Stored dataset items
****

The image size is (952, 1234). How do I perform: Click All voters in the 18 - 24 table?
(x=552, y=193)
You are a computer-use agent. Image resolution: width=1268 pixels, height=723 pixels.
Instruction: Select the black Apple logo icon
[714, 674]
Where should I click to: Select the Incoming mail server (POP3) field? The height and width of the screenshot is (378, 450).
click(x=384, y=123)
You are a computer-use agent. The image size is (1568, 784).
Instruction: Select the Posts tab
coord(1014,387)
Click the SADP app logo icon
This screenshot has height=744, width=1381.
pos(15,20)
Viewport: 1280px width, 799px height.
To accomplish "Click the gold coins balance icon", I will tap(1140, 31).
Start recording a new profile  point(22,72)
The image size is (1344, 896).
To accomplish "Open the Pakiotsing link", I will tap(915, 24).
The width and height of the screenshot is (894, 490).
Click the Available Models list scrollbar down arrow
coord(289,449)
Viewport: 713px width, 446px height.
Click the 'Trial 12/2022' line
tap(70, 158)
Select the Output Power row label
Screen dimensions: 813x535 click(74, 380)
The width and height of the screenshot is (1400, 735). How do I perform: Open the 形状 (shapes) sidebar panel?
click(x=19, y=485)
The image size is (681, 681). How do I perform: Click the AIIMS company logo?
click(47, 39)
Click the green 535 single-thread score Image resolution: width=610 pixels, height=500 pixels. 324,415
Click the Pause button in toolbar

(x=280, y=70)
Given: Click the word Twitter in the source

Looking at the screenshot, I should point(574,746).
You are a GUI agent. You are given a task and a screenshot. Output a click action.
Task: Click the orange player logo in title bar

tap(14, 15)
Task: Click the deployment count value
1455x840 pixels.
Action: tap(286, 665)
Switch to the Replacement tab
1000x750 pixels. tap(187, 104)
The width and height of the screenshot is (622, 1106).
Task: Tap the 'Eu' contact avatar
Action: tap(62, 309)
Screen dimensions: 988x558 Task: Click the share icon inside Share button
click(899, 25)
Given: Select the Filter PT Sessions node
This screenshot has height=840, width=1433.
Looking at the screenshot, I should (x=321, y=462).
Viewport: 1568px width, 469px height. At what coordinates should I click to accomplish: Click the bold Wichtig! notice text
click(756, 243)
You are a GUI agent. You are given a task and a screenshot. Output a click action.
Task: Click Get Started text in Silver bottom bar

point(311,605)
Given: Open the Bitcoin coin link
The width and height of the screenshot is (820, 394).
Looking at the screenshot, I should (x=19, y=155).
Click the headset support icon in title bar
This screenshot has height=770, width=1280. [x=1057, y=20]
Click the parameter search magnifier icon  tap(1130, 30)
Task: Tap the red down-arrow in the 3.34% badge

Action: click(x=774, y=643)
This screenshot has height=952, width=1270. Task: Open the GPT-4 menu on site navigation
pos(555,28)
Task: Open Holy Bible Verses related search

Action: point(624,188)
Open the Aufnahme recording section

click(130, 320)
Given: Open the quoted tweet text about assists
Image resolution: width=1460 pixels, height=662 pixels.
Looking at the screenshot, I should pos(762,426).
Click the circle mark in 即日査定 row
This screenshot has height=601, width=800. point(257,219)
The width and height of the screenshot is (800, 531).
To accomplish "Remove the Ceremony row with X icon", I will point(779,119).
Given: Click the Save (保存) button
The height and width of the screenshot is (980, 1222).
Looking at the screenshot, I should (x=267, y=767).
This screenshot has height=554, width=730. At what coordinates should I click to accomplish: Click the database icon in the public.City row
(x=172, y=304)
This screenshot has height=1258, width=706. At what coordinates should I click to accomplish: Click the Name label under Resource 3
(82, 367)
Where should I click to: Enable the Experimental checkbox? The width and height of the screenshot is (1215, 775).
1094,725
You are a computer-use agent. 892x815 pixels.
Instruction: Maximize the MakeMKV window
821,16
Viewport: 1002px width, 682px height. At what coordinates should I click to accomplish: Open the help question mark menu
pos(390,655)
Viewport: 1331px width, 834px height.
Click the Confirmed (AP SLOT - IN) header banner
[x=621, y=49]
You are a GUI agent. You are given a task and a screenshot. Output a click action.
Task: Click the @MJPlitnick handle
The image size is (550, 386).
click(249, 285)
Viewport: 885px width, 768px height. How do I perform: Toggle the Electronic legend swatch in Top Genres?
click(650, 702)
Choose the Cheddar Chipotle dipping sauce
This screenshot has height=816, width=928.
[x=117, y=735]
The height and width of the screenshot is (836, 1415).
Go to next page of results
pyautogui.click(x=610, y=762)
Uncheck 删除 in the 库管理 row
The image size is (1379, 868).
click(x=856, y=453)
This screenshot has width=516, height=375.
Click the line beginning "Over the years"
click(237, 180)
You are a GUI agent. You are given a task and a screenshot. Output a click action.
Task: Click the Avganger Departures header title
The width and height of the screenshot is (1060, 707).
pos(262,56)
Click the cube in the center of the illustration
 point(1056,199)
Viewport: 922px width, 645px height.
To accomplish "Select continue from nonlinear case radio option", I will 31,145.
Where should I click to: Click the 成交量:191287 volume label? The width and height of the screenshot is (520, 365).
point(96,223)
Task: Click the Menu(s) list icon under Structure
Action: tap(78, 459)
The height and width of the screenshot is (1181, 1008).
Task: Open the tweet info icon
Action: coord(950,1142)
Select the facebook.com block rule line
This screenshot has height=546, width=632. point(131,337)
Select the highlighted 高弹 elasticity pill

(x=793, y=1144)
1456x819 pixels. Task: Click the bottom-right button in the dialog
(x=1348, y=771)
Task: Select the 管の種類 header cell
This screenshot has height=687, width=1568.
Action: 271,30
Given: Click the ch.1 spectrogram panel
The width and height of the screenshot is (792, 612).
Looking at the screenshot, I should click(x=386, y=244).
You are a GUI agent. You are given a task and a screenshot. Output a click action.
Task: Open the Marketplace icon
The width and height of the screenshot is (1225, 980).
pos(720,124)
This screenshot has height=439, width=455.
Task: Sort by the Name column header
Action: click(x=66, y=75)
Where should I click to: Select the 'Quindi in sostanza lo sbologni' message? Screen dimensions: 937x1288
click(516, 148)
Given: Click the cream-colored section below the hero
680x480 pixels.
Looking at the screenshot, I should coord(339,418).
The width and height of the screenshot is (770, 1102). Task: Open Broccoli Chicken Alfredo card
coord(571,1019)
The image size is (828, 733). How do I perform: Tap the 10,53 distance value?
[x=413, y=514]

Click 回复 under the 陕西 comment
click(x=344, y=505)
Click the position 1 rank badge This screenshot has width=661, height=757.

****

● **PROBLEM DESCRIPTION**
The line with "Click 回复 under the 陕西 comment" and every line after it up to the end of the entries: output those exactly, and only those.

● **SOLUTION FOR THIS PROBLEM**
Click 回复 under the 陕西 comment
click(x=344, y=505)
Click the position 1 rank badge This screenshot has width=661, height=757.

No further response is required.